■ Records ■
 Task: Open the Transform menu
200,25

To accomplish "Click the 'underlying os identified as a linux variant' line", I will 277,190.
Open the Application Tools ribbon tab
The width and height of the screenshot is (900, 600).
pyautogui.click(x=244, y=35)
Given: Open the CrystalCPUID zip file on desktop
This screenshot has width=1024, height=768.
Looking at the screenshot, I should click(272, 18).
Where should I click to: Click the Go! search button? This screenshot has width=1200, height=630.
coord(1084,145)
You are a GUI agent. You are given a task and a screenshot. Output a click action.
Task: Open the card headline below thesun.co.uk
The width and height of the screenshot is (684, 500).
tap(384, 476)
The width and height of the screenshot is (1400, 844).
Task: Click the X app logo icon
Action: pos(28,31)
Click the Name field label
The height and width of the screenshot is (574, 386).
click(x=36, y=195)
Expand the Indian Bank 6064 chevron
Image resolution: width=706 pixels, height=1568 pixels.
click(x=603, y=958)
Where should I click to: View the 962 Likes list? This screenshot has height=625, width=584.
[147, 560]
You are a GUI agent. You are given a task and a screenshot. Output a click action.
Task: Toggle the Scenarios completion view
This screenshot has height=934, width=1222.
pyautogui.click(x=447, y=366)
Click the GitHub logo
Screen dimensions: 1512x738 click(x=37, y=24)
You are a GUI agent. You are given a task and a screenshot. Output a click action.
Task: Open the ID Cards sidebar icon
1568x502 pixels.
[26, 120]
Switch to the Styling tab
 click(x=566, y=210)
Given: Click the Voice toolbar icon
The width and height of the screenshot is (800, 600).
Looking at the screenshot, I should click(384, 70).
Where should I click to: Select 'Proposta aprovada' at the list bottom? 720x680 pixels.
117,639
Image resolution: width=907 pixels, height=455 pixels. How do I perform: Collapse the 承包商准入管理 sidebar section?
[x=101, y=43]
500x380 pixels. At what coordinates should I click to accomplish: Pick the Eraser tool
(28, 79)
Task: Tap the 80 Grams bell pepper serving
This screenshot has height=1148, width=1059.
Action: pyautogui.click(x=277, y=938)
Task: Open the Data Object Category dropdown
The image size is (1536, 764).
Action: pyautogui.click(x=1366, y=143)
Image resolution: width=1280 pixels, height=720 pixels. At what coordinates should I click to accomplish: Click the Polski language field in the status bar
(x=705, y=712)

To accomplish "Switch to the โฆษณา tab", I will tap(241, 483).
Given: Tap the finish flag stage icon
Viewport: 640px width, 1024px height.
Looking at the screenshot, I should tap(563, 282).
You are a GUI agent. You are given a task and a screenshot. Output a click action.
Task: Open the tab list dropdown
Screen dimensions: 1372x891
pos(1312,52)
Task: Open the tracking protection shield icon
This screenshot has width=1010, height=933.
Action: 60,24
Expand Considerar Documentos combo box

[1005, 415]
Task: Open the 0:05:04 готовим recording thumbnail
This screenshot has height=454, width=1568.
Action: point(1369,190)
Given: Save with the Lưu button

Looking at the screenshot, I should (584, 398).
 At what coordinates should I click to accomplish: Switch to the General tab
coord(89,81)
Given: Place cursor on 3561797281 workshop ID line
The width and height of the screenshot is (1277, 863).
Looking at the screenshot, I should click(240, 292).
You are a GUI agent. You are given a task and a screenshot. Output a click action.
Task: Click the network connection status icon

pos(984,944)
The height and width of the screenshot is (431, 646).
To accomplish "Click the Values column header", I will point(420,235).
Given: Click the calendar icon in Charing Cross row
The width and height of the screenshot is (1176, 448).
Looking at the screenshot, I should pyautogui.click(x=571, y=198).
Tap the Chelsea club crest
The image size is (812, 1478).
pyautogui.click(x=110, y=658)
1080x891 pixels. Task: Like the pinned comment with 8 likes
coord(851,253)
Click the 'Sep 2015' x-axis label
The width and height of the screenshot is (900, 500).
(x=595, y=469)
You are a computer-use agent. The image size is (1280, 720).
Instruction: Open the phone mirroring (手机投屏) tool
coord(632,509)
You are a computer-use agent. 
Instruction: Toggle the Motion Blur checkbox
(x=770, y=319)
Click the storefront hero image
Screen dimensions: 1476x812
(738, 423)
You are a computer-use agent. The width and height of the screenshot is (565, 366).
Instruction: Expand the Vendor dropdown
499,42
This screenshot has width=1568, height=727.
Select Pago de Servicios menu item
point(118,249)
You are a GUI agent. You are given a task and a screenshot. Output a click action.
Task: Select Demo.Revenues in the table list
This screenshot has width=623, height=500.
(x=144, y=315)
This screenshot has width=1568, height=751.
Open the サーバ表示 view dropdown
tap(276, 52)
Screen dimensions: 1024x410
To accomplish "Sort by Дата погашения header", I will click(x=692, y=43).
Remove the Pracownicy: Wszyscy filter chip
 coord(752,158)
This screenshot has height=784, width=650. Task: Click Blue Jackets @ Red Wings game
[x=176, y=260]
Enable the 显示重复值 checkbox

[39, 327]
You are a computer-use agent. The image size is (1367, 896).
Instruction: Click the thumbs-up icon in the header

■ Instructions to follow ■
Output all of the records, keeping every word exact.

■ Answer box ■
 Task: Open the Transform menu
200,25

To accomplish "Click the 'underlying os identified as a linux variant' line", I will 277,190.
Open the Application Tools ribbon tab
The width and height of the screenshot is (900, 600).
pyautogui.click(x=244, y=35)
Given: Open the CrystalCPUID zip file on desktop
This screenshot has width=1024, height=768.
Looking at the screenshot, I should click(272, 18).
Where should I click to: Click the Go! search button? This screenshot has width=1200, height=630.
coord(1084,145)
You are a GUI agent. You are given a task and a screenshot. Output a click action.
Task: Open the card headline below thesun.co.uk
The width and height of the screenshot is (684, 500).
tap(384, 476)
The width and height of the screenshot is (1400, 844).
Task: Click the X app logo icon
Action: pos(28,31)
Click the Name field label
The height and width of the screenshot is (574, 386).
click(x=36, y=195)
Expand the Indian Bank 6064 chevron
Image resolution: width=706 pixels, height=1568 pixels.
click(x=603, y=958)
Where should I click to: View the 962 Likes list? This screenshot has height=625, width=584.
[147, 560]
You are a GUI agent. You are given a task and a screenshot. Output a click action.
Task: Toggle the Scenarios completion view
This screenshot has height=934, width=1222.
pyautogui.click(x=447, y=366)
Click the GitHub logo
Screen dimensions: 1512x738 click(x=37, y=24)
You are a GUI agent. You are given a task and a screenshot. Output a click action.
Task: Open the ID Cards sidebar icon
1568x502 pixels.
[26, 120]
Switch to the Styling tab
 click(x=566, y=210)
Given: Click the Voice toolbar icon
The width and height of the screenshot is (800, 600).
Looking at the screenshot, I should click(384, 70).
Where should I click to: Select 'Proposta aprovada' at the list bottom? 720x680 pixels.
117,639
Image resolution: width=907 pixels, height=455 pixels. How do I perform: Collapse the 承包商准入管理 sidebar section?
[x=101, y=43]
500x380 pixels. At what coordinates should I click to accomplish: Pick the Eraser tool
(28, 79)
Task: Tap the 80 Grams bell pepper serving
This screenshot has height=1148, width=1059.
Action: pyautogui.click(x=277, y=938)
Task: Open the Data Object Category dropdown
The image size is (1536, 764).
Action: pyautogui.click(x=1366, y=143)
Image resolution: width=1280 pixels, height=720 pixels. At what coordinates should I click to accomplish: Click the Polski language field in the status bar
(x=705, y=712)

To accomplish "Switch to the โฆษณา tab", I will tap(241, 483).
Given: Tap the finish flag stage icon
Viewport: 640px width, 1024px height.
Looking at the screenshot, I should tap(563, 282).
You are a GUI agent. You are given a task and a screenshot. Output a click action.
Task: Open the tab list dropdown
Screen dimensions: 1372x891
pos(1312,52)
Task: Open the tracking protection shield icon
This screenshot has width=1010, height=933.
Action: 60,24
Expand Considerar Documentos combo box

[1005, 415]
Task: Open the 0:05:04 готовим recording thumbnail
This screenshot has height=454, width=1568.
Action: point(1369,190)
Given: Save with the Lưu button

Looking at the screenshot, I should (584, 398).
 At what coordinates should I click to accomplish: Switch to the General tab
coord(89,81)
Given: Place cursor on 3561797281 workshop ID line
The width and height of the screenshot is (1277, 863).
Looking at the screenshot, I should click(240, 292).
You are a GUI agent. You are given a task and a screenshot. Output a click action.
Task: Click the network connection status icon

pos(984,944)
The height and width of the screenshot is (431, 646).
To accomplish "Click the Values column header", I will point(420,235).
Given: Click the calendar icon in Charing Cross row
The width and height of the screenshot is (1176, 448).
Looking at the screenshot, I should pyautogui.click(x=571, y=198).
Tap the Chelsea club crest
The image size is (812, 1478).
pyautogui.click(x=110, y=658)
1080x891 pixels. Task: Like the pinned comment with 8 likes
coord(851,253)
Click the 'Sep 2015' x-axis label
The width and height of the screenshot is (900, 500).
(x=595, y=469)
You are a computer-use agent. The image size is (1280, 720).
Instruction: Open the phone mirroring (手机投屏) tool
coord(632,509)
You are a computer-use agent. 
Instruction: Toggle the Motion Blur checkbox
(x=770, y=319)
Click the storefront hero image
Screen dimensions: 1476x812
(738, 423)
You are a computer-use agent. The width and height of the screenshot is (565, 366).
Instruction: Expand the Vendor dropdown
499,42
This screenshot has width=1568, height=727.
Select Pago de Servicios menu item
point(118,249)
You are a GUI agent. You are given a task and a screenshot. Output a click action.
Task: Select Demo.Revenues in the table list
This screenshot has width=623, height=500.
(x=144, y=315)
This screenshot has width=1568, height=751.
Open the サーバ表示 view dropdown
tap(276, 52)
Screen dimensions: 1024x410
To accomplish "Sort by Дата погашения header", I will click(x=692, y=43).
Remove the Pracownicy: Wszyscy filter chip
 coord(752,158)
This screenshot has height=784, width=650. Task: Click Blue Jackets @ Red Wings game
[x=176, y=260]
Enable the 显示重复值 checkbox

[39, 327]
You are a computer-use agent. The image size is (1367, 896).
Instruction: Click the thumbs-up icon in the header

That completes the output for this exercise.